- _YOUR TASK_: Copy out each of the following entries word for word, with nothing changed.

- _EXERCISE MATERIAL_:
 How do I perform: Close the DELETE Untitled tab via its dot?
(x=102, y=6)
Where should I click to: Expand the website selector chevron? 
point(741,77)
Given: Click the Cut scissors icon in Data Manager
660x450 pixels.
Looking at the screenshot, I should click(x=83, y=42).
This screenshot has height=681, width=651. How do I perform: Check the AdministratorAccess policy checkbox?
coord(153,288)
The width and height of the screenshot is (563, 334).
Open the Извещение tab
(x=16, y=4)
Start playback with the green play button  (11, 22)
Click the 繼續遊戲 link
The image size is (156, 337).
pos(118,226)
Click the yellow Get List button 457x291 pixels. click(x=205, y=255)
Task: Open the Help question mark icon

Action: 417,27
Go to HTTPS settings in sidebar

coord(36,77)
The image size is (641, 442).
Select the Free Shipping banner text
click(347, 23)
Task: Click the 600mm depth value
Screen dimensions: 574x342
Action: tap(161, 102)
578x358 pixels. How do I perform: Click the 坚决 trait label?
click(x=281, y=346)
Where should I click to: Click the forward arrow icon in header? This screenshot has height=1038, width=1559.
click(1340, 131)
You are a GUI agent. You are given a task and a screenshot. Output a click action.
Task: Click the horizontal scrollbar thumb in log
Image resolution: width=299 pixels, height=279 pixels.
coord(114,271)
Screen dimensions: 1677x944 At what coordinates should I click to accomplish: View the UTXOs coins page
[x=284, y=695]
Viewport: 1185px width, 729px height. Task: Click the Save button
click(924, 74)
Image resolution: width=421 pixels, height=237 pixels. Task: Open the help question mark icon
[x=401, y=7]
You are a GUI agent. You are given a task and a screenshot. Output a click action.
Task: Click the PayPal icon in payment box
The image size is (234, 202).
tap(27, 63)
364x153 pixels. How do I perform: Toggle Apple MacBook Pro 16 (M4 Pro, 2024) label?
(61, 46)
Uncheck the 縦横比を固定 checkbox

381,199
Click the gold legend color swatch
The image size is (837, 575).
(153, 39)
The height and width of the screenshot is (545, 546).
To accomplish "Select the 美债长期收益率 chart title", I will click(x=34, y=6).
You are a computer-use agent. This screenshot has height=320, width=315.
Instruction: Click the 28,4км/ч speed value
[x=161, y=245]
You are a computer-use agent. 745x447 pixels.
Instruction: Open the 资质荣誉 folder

- _CORRECT OUTPUT_:
 How do I perform: Close the DELETE Untitled tab via its dot?
(x=102, y=6)
Where should I click to: Expand the website selector chevron? 
point(741,77)
Given: Click the Cut scissors icon in Data Manager
660x450 pixels.
Looking at the screenshot, I should click(x=83, y=42).
This screenshot has height=681, width=651. How do I perform: Check the AdministratorAccess policy checkbox?
coord(153,288)
The width and height of the screenshot is (563, 334).
Open the Извещение tab
(x=16, y=4)
Start playback with the green play button  (11, 22)
Click the 繼續遊戲 link
The image size is (156, 337).
pos(118,226)
Click the yellow Get List button 457x291 pixels. click(x=205, y=255)
Task: Open the Help question mark icon

Action: 417,27
Go to HTTPS settings in sidebar

coord(36,77)
The image size is (641, 442).
Select the Free Shipping banner text
click(347, 23)
Task: Click the 600mm depth value
Screen dimensions: 574x342
Action: tap(161, 102)
578x358 pixels. How do I perform: Click the 坚决 trait label?
click(x=281, y=346)
Where should I click to: Click the forward arrow icon in header? This screenshot has height=1038, width=1559.
click(1340, 131)
You are a GUI agent. You are given a task and a screenshot. Output a click action.
Task: Click the horizontal scrollbar thumb in log
Image resolution: width=299 pixels, height=279 pixels.
coord(114,271)
Screen dimensions: 1677x944 At what coordinates should I click to accomplish: View the UTXOs coins page
[x=284, y=695]
Viewport: 1185px width, 729px height. Task: Click the Save button
click(924, 74)
Image resolution: width=421 pixels, height=237 pixels. Task: Open the help question mark icon
[x=401, y=7]
You are a GUI agent. You are given a task and a screenshot. Output a click action.
Task: Click the PayPal icon in payment box
The image size is (234, 202).
tap(27, 63)
364x153 pixels. How do I perform: Toggle Apple MacBook Pro 16 (M4 Pro, 2024) label?
(61, 46)
Uncheck the 縦横比を固定 checkbox

381,199
Click the gold legend color swatch
The image size is (837, 575).
(153, 39)
The height and width of the screenshot is (545, 546).
To accomplish "Select the 美债长期收益率 chart title", I will click(x=34, y=6).
You are a computer-use agent. This screenshot has height=320, width=315.
Instruction: Click the 28,4км/ч speed value
[x=161, y=245]
You are a computer-use agent. 745x447 pixels.
Instruction: Open the 资质荣誉 folder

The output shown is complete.